[Records from a collection]
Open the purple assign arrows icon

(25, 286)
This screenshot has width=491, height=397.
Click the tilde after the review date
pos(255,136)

...

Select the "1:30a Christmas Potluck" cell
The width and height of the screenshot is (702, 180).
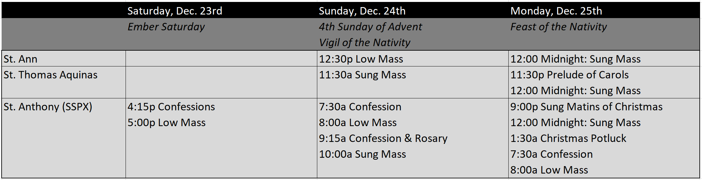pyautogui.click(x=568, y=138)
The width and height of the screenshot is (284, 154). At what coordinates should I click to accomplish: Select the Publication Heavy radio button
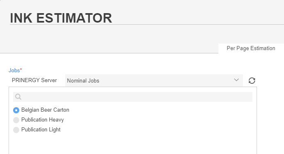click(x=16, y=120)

• [The task]: Starting at the line that has "Open the purple assign arrows icon" and ending after the line that has "pos(255,136)", write those lines out again with "purple" replaced by "blue" and everything else left as it is.

• [Complete response]:
Open the blue assign arrows icon

(25, 286)
This screenshot has width=491, height=397.
Click the tilde after the review date
pos(255,136)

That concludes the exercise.